Nevertheless, although each lake in the Rift Valley was separately assessed similarity among singles lakes, for instance, Lake Abaya and Lake Hawassa are evident. These lakes experienced lake level peaks in the year of 1998/1999 and both of the peaks were likely caused by short term climatic variability. The analyses and syntheses of this study showed that long-term monotonic changes provide limited information in explaining the dynamics of lake levels.

For long-term trends in water level rise of the closed lakes, one has to differentiate among climate variability, climate change as well as land use change effects.

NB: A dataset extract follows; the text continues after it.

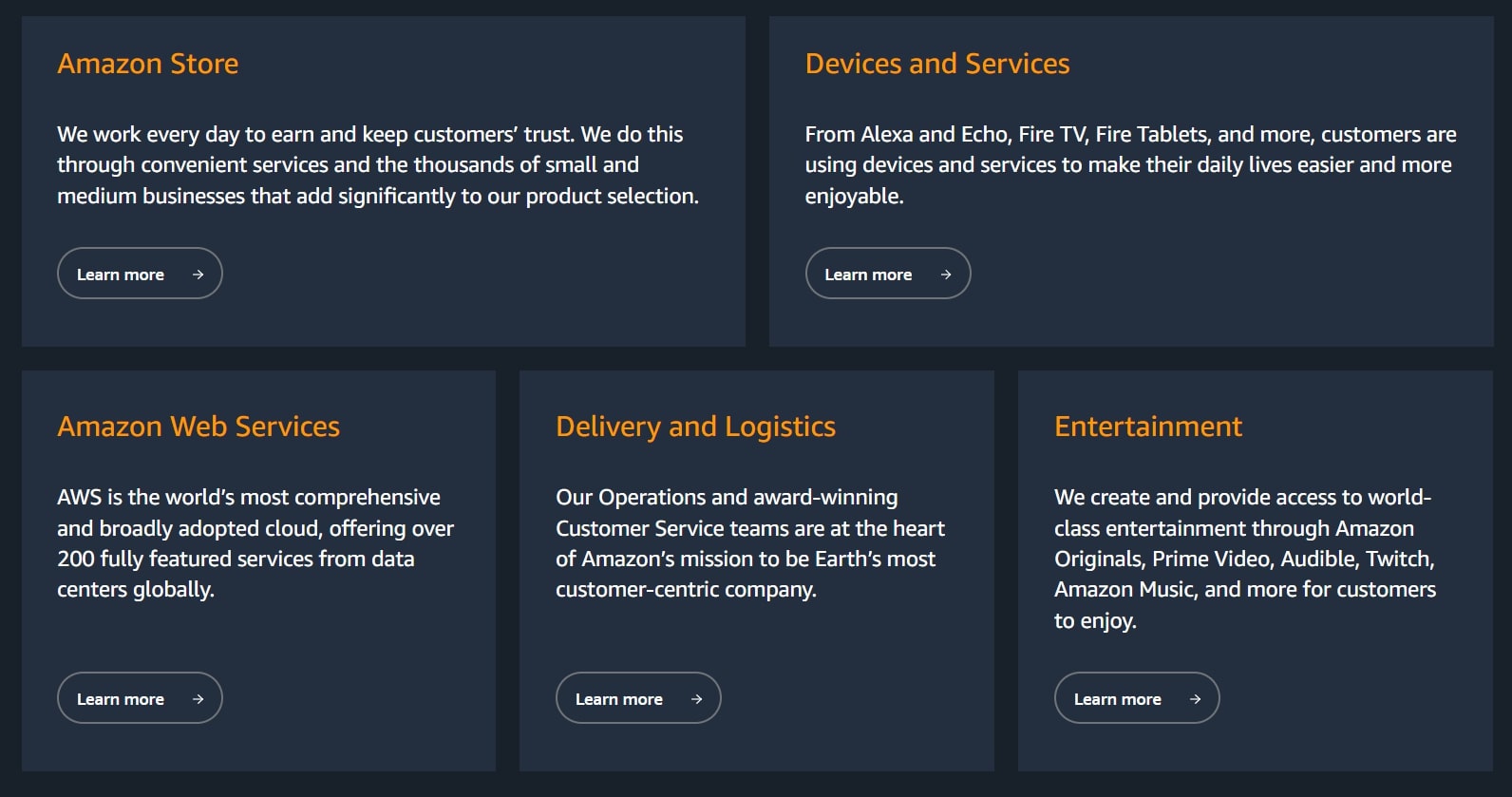
Task: Click the Devices and Services heading
Action: 937,64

While the first aspects have been analyzed in this study, land use change impacts, on the one hand, total discharge, which usually increases in discharge with increasing agricultural use, and on the other hand, soil erosion and therefore storage capacity of the lakes. In terms of research gap, it was found that there existed nearly no attempt to estimate the impact of sedimentation on the storage capacity of the lakes. The explicit attempt to study the relationship between lake level dynamics and climate anomalies impacting hydrological and erosion processes is also absent and deserve future investigation. Lake management requires a thorough understanding of the causes of lake level dynamics to be prepared for extreme events but also for managing long-term water abstraction. This study contributes to the understanding of the causes of lake level variation and provides a base for further studies.